■ **To be done**: Copy each of the following lines without any changes.

-- start --

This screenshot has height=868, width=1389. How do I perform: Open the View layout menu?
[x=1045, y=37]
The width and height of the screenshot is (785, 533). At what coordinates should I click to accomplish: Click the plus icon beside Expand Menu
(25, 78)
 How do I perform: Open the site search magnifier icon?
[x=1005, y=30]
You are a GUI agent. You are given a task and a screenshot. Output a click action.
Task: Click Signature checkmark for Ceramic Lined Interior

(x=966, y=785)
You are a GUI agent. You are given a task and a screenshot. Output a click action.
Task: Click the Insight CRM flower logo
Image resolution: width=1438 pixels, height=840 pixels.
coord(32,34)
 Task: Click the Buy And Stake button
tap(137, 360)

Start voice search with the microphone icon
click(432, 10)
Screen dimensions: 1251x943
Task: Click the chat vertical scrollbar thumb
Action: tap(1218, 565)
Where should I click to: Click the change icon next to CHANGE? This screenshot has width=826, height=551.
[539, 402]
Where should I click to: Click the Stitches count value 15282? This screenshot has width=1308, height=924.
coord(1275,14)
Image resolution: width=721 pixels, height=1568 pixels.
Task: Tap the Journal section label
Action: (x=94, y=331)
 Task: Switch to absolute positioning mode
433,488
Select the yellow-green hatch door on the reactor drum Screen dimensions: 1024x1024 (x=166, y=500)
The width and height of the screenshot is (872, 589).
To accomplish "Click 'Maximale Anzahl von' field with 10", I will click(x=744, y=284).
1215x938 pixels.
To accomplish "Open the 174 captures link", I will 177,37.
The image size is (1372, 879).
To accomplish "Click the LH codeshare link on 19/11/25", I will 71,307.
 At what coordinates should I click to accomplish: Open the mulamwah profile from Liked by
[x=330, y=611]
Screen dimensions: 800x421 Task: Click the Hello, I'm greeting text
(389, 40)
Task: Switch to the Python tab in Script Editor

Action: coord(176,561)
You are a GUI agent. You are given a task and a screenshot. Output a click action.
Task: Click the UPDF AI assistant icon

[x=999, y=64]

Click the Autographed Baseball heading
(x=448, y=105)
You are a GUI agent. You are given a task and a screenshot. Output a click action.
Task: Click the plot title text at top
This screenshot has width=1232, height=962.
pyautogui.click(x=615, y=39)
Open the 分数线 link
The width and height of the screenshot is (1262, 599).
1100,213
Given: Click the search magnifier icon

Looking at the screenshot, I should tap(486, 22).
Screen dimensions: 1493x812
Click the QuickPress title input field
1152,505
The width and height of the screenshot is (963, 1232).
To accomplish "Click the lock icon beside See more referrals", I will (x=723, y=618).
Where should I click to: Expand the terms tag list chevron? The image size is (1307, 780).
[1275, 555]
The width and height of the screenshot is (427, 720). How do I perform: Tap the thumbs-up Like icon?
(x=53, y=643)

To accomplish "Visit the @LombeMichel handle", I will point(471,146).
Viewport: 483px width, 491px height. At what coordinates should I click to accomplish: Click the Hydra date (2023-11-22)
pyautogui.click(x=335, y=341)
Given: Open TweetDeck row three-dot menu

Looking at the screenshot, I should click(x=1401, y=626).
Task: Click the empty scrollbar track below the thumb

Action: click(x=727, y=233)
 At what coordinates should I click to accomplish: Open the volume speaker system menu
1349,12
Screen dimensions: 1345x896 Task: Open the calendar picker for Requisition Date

-- end --

■ **Written response**:
This screenshot has height=868, width=1389. How do I perform: Open the View layout menu?
[x=1045, y=37]
The width and height of the screenshot is (785, 533). At what coordinates should I click to accomplish: Click the plus icon beside Expand Menu
(25, 78)
 How do I perform: Open the site search magnifier icon?
[x=1005, y=30]
You are a GUI agent. You are given a task and a screenshot. Output a click action.
Task: Click Signature checkmark for Ceramic Lined Interior

(x=966, y=785)
You are a GUI agent. You are given a task and a screenshot. Output a click action.
Task: Click the Insight CRM flower logo
Image resolution: width=1438 pixels, height=840 pixels.
coord(32,34)
 Task: Click the Buy And Stake button
tap(137, 360)

Start voice search with the microphone icon
click(432, 10)
Screen dimensions: 1251x943
Task: Click the chat vertical scrollbar thumb
Action: tap(1218, 565)
Where should I click to: Click the change icon next to CHANGE? This screenshot has width=826, height=551.
[539, 402]
Where should I click to: Click the Stitches count value 15282? This screenshot has width=1308, height=924.
coord(1275,14)
Image resolution: width=721 pixels, height=1568 pixels.
Task: Tap the Journal section label
Action: (x=94, y=331)
 Task: Switch to absolute positioning mode
433,488
Select the yellow-green hatch door on the reactor drum Screen dimensions: 1024x1024 (x=166, y=500)
The width and height of the screenshot is (872, 589).
To accomplish "Click 'Maximale Anzahl von' field with 10", I will click(x=744, y=284).
1215x938 pixels.
To accomplish "Open the 174 captures link", I will 177,37.
The image size is (1372, 879).
To accomplish "Click the LH codeshare link on 19/11/25", I will 71,307.
 At what coordinates should I click to accomplish: Open the mulamwah profile from Liked by
[x=330, y=611]
Screen dimensions: 800x421 Task: Click the Hello, I'm greeting text
(389, 40)
Task: Switch to the Python tab in Script Editor

Action: coord(176,561)
You are a GUI agent. You are given a task and a screenshot. Output a click action.
Task: Click the UPDF AI assistant icon

[x=999, y=64]

Click the Autographed Baseball heading
(x=448, y=105)
You are a GUI agent. You are given a task and a screenshot. Output a click action.
Task: Click the plot title text at top
This screenshot has width=1232, height=962.
pyautogui.click(x=615, y=39)
Open the 分数线 link
The width and height of the screenshot is (1262, 599).
1100,213
Given: Click the search magnifier icon

Looking at the screenshot, I should tap(486, 22).
Screen dimensions: 1493x812
Click the QuickPress title input field
1152,505
The width and height of the screenshot is (963, 1232).
To accomplish "Click the lock icon beside See more referrals", I will (x=723, y=618).
Where should I click to: Expand the terms tag list chevron? The image size is (1307, 780).
[1275, 555]
The width and height of the screenshot is (427, 720). How do I perform: Tap the thumbs-up Like icon?
(x=53, y=643)

To accomplish "Visit the @LombeMichel handle", I will point(471,146).
Viewport: 483px width, 491px height. At what coordinates should I click to accomplish: Click the Hydra date (2023-11-22)
pyautogui.click(x=335, y=341)
Given: Open TweetDeck row three-dot menu

Looking at the screenshot, I should click(x=1401, y=626).
Task: Click the empty scrollbar track below the thumb

Action: click(x=727, y=233)
 At what coordinates should I click to accomplish: Open the volume speaker system menu
1349,12
Screen dimensions: 1345x896 Task: Open the calendar picker for Requisition Date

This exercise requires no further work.